マックグリービー知事の周りには、就任以来、スキャンダルが数多く存在した。就任数カ月後には側近2人の職権乱用が明るみにでると共に、知事が任命した州警察長には犯罪歴やマフィアとのつながりがあることが判明し、最大の献金者は、不法な資金集めに対する捜査を妨害するために証人の口封じを図ったとして起訴された。

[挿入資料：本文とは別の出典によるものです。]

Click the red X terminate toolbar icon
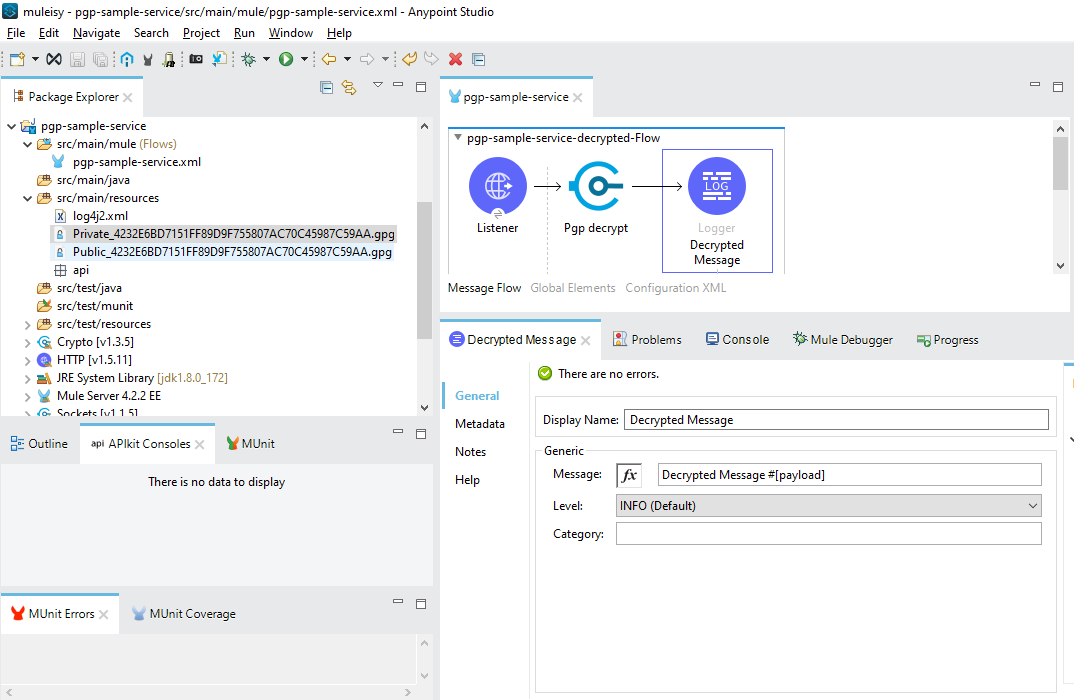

また、安全保障関連の最高職に任命された男性は、経験不足のうえに外国籍であったため、官庁に出入りするために必要な保安上の審査をパスできず、FBIの会合への参加資格すらなかったというお粗末ぶりでありながら、年俸11万ドル(およそ1200万円)の高給を約束されていた。誰もが首を傾げる人選だが、この男性は知事の不倫相手であったというのだから呆れるばかりだ。最近では不正献金の捜査の対象として知事自身の名前も挙がっており、同性愛者であることに注目を集めて辞職することで、問題点をそらすことを期待していたのではという意見がメディア上で出始めたのも当然だ。
今回に限らず、ニュージャージー州の知事は、汚職が原因で辞職に追い込まれるケースが他州に比べて格段に多い。これは偶然ではなく、ワシントン・ポスト紙のコラムニスト、ジョージ・ウィル氏が「アメリカのシーザー(皇帝)」と呼ぶように、各要職の任命権を始めとした強大な権力を知事に集めることを可能とする、ニュージャージー州独自のシステムに起因する。
また、マックグリービー氏も知事就任以前に行っていたように、州内の市長が同時に州上院議員を務めるなど、2つの役職を兼ねることも州法によって可能とされている。汚職が発生する根源である。
辞職は知事個人の家庭生活とは関係がなく、公的職権を乱用して不適切な行為が行われたため当然であり、それには州のシステムの矛盾が大きく関係していることをこの機会に論じ、ニュージャージー州の不名誉な汚職の歴史に終止符を打つべきだ。